● BRANO DA LEGGERE:

Madonna della Consolazione
Immagine della Madonna della Consolazione riproducente l'icona dipinta su pietra e proveniente da
Gravina. Essa rimanda al noto ambiente di accezione
bizantineggiante, imperante dal XIV al XVI secolo, ed oltre, in terra di
Puglia. Si intuisce un frasario alquanto popolare e
stereotipo, derivante da modelli iconografici bizantini più antichi, sul tipo
della Madonna di Trani con il capo recline verso il Bambino
benedicente, il maphorion della Hodigitria che limita la spazialità della fronte della
Vergine in una postura neogoticizzante. Nella mano
sinistra sembra reggere un libro sacro, mentre con la destra sorregge il
Bambino benedicente e sorreggente il mondo (nel
reperto in parte lacunoso ). Da questo modello popolare deriverebbe la classica
iconografia della Madonna del Carmine, venerata in terra i
Puglia sin dal XV secolo. Il reperto di Gravina, giunto in Solofra nel
1707, mostra lacune vistose e ridipinture
postume.

● COMPITI DA SVOLGERE:
**A.** Le seguenti affermazioni concordano con il testo sulla Madonna della Consolazione? (i) L'icona proveniente da Gravina è dipinta su pietra. (ii) Il reperto è giunto a Solofra senza ridipinture. (iii) La Vergine regge un libro sacro nella mano destra. Per ciascuna rispondi sì o no e cita le parole decisive del testo.
**B.** Prosegui il testo sulla Madonna della Consolazione a partire dalla sua ultima frase.

● DATI FORNITI:
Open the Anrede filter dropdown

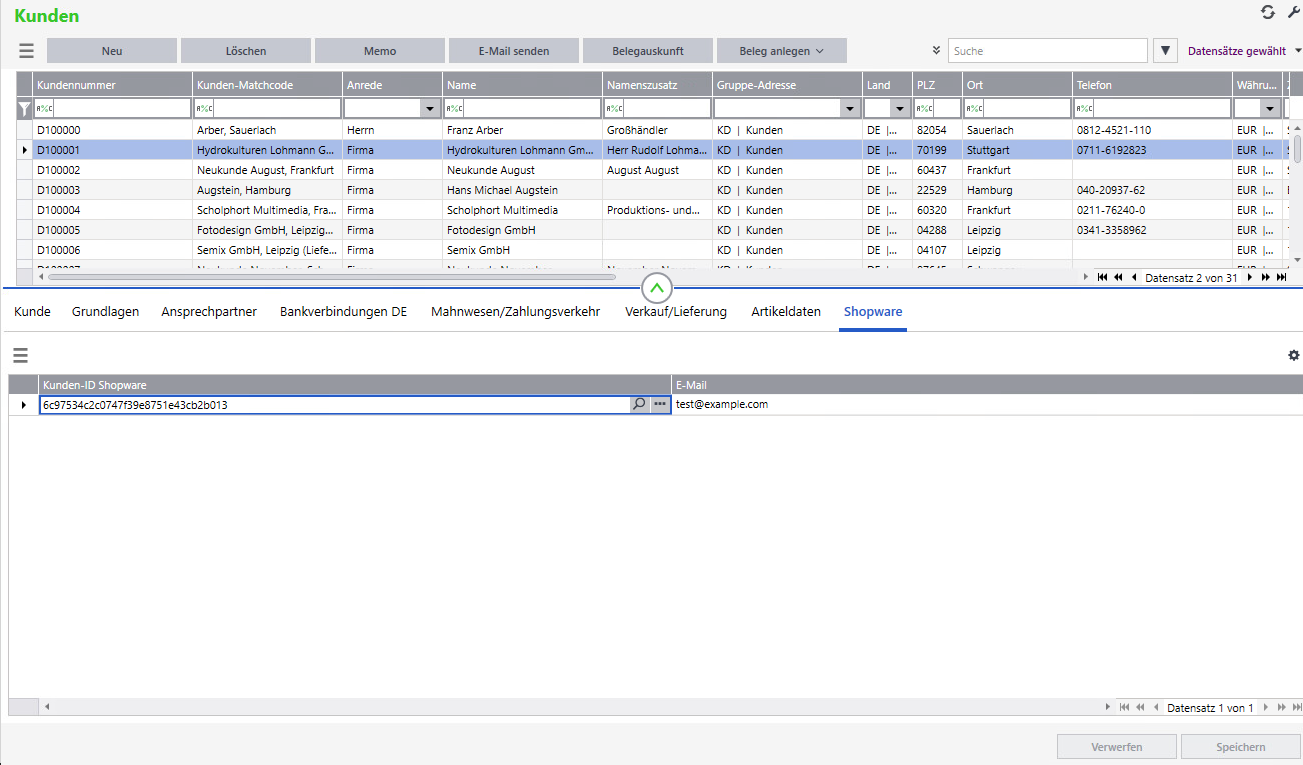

● ELENCO DELLE RISPOSTE:
**A.** (i) Sì: «l'icona dipinta su pietra». (ii) No: «mostra lacune vistose e ridipinture postume». (iii) No: «Nella mano sinistra sembra reggere un libro sacro».

**B.**
Il
nostro Francesco Guarini nulla ha a che fare con
l’introduzione della sacra immagine giacché il reperto venne introdotto, in
Solofra, da un tal chierico Francesco Colella da Nardò, verso l’anno 1707, come alcuni atti notarili, in
parte, indirettamente paiono attestare. Questo fatto è raccontato dal canonico
Liborio dei baroni Giannattasio, nel Suo libretto dedicato al santuario della
Madonna della Consolazione al Galdo (a san Biagio) di
Solofra, stampato nell’anno 1908 (pp. 8/15). La diversa versione dello storico
Domenico Nardone di Gravina riporta ad
un’antichissima immagine sacra asportata dalla chiesa-grotta di san Michele di
Gravina, sotto la direzione del pittore solofrano Francesco Guarini, durante la
sua permanenza alla corte degli Orsini (D. Nardò, Notizie storiche sulla
città di Gravina, pp.13/14, nota 1). Il
mio parere, supportato da altre documentazioni, riporterebbero
al principio del XVIII secolo l’arrivo in Solofra di tale rarissimo dipinto
rupestre. La nuova chiesa al Galdo, titolata
all’immagine miracolosissima della Mater Consolatio,
fu voluta dal nobile solofrano Giovan Tommaso
Caropreso, nell’anno 1707. L’indagine non escluderebbe, infatti, occasioni ed episodi legati a verosimili rapporti economico-artigianali
tra Solofra e Gravina, feudi entrambe dei potentissimi Orsini. Il reperto
originale è attualmente custodito in San Rocco.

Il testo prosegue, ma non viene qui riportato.